Psikolog di sekolah tersebut berperan dalam proses identifikasi siswa berkebutuhan khusus. SD Swasta di Semarang Tengah melibatkan konselor dan
psikolog untuk bekerjasama dalam menyusun rancangan program ABK, berpartisipasi dalam penjaringan ABK, melaksanakan tes, menyusunan PPI,
mengimplementasikan PPI bekerjasama dengan guru kelas, menyelenggarakan pertemuan dengan orangtua, membantu anak dalam mengembangkan pemahaman
diri. Di sekolah tersebut juga terdapat guru pembimbing khusus atau shadow teacher
yang berperan dalam membantu siswa berkebutuhan khusus saat proses belajar mengajar di dalam kelas, namun tidak dilibatkan dalam kegiatan lain
seperti proses penjaringan, identifikasi, atau penyusunan PPI. Selain itu tidak semua shadow teacher melakukan konsultasi dengan tenaga ahli, sebagian besar
mereka juga tidak pernah melakukan kunjungan rumah.
e. Pembahasan Aspek Peserta Didik
Aspek peserta didik dapat dilihat berada pada kategori siap yaitu sebesar 56,62 atau sebanyak 47 dari 83 guru menilai kondisi peserta didik di sekolah
tempat mereka mengajar siap untuk belajar di kelas inklusi. Direktorat PLB, dalam Buku 7 Pedoman Penyelenggaraan pendidikan inklusi menegaskan bahwa
penerimaan siswa baru pada sekolah inklusi hendaknya memberi kesempatan dan peluang kepada anak luar biasa untuk dapat diterima dan mengikuti pendidikan di
sekolah inklusi terdekat 2004:10. Sekolah dasar yang ditunjuk pemerintah untuk melaksanakan layanan
inklusi cenderung telah siap pada aspek peserta didik yang nampak dari penilaian guru bahwa di sekolah tempat mereka mengajar, peserta didik memiliki buku teks
dan bahan belajar yang sesuai dengan kebutuhan belajarnya, setiap anak memiliki kesempatan yang sama untuk mengekspresikan diri di kelas dan sekolah, serta
kesempatan untuk berpartisipasi pada semua aktifitas sekolah, selain itu peserta didik juga membantu membuat peraturan kelas di sekolah mengenai inklusi, non
diskriminasi, dan kekerasan. Kondisi kesiapan pada aspek peserta didik juga terlihat dari keragaman
jenis anak berkebutuhan khusus, serta proses identifikasi dan perencanaan tindak lanjut untuk penanganan yang lebih profesional.
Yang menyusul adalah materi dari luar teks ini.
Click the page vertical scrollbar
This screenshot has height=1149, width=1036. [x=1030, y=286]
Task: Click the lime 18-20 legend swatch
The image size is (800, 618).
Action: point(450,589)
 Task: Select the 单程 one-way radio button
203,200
Kesulitan belajar merupakan
jenis ABK yang paling banyak ditemui di tiap sekolah inklusi di Kota Semarang, diikuti siswa dengan gangguan hiperaktif sebanyak 3 anak, autis sebanyak 10
anak, tuna grahita 2 anak, tuna ganda 3 anak, dan tuna rungu 1 anak, serta layanan khusus anak berbakat yang hanya terdapat di SD Swasta di Semarang Tengah.
Penggolongan atau klasifikasi jenis ABK di sekolah inklusi tersebut seharusnya diketahui melalui proses identifikasi dan asesmen, akan tetapi dari
data dokumentasi tidak semua sekolah melaksanakan proses identifikasi dan asesmen terlebih dahulu. Seperti di SD Negri yang ada di Timur Semarang.
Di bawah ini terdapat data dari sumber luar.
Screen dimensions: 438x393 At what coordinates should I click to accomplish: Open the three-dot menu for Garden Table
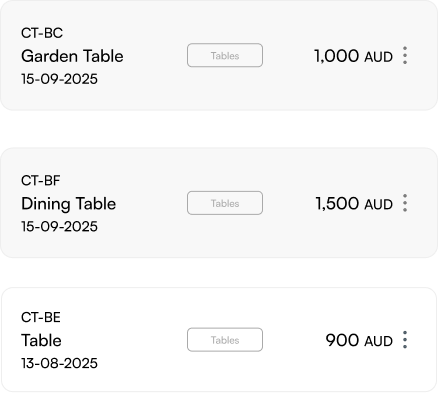[405, 55]
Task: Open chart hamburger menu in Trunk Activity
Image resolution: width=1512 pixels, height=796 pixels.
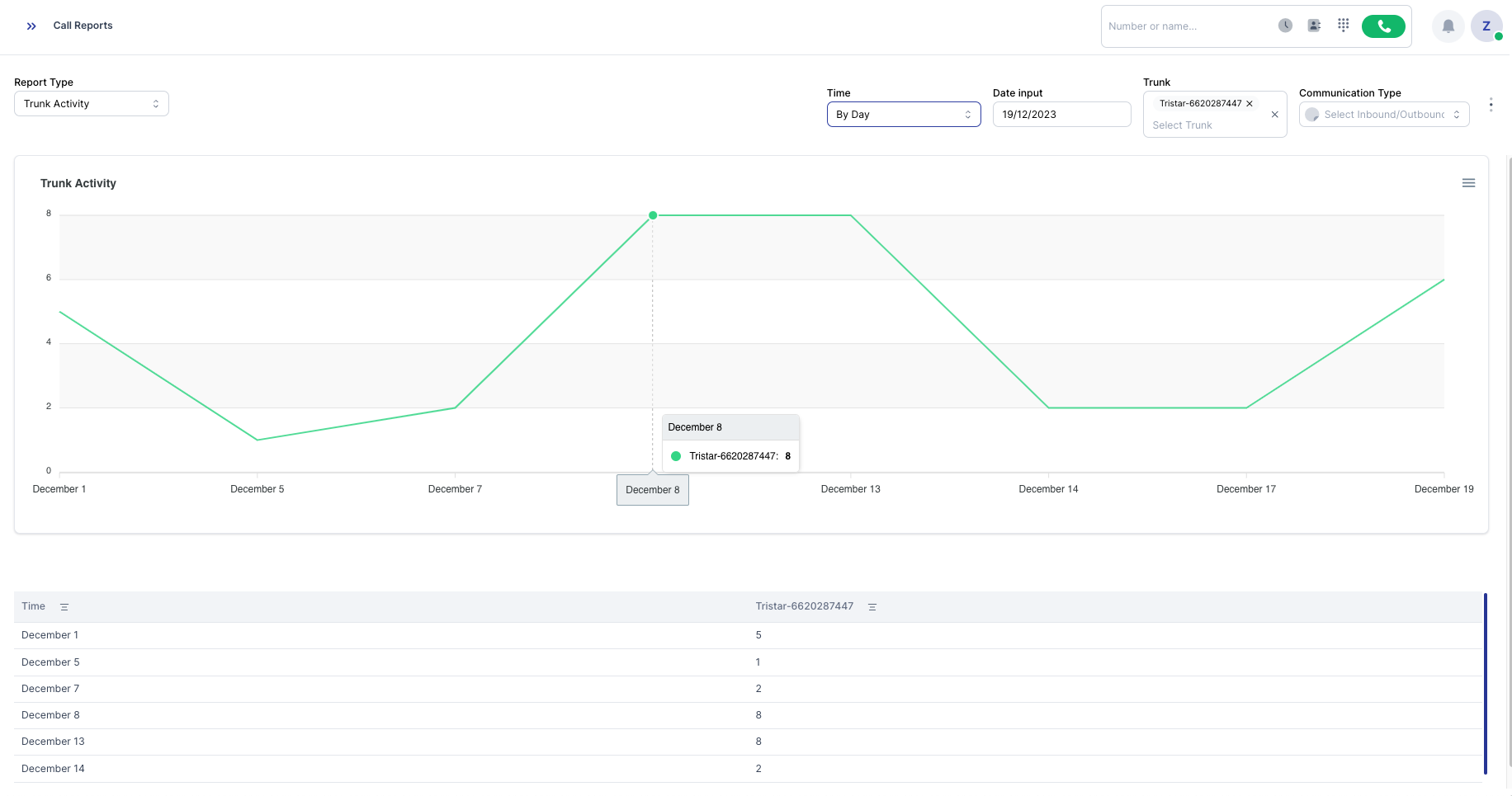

Menurut data pelengkap, identifikasi yang dilakukan sekolah tersebut tidak mengikuti prosedur seperti yang tertuang dalam pedoman penyelenggaraan
pendidikan inklusi. Sekolah hanya melaksanakan tahap menghimpun data anak melalui guru bahkan tanpa menggunakan alat identifikasi ABK. Pada tahap
menganalisis dan mengklasifikasikan anak, sekolah menunjukkan tidak siap terlihat dari data yang tanpa mencantumkan jenis ABK. Tahap-tahap selanjutnya
seperti mengadakan pertemuan konsultasi dengan kepala sekolah,
menyelenggarakan pertemuan kasus, dan menyusun hasil laporan pertemuan kasus juga tidak terlaksana.
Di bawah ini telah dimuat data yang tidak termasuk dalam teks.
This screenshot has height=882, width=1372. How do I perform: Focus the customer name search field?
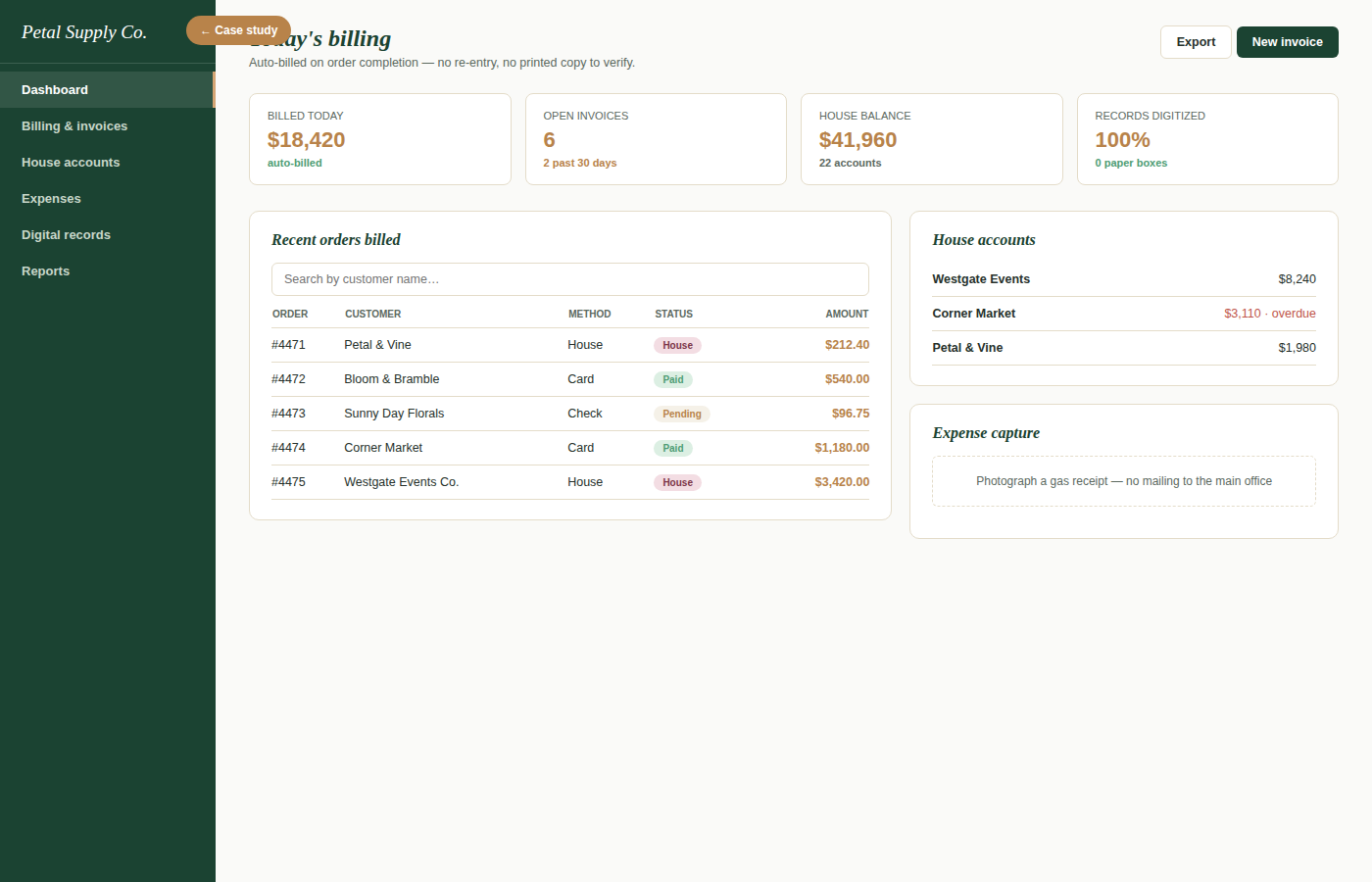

Berbeda dengan temuan yang didapati di SD tersebut, SD Negri di Semarang Barat mengelompokkan seluruh siswa berkebutuhan khusus pada satu
jenis ABK yaitu tuna grahita, misalnya siswa dengan gangguan belajar digolongkan pula pada jenis tuna grahita. Hal tersebut menunjukkan sekolah tidak
siap baik dalam penyajian data maupun peserta didik karena penggolongan yang dilakukan tidak melalui prosedur identifikasi dan asesmen yang benar sehingga
data siswa berkebutuhan kusus yang dimiliki sekolahpun tidak sesuai dengan kondisi yang sebenarnya.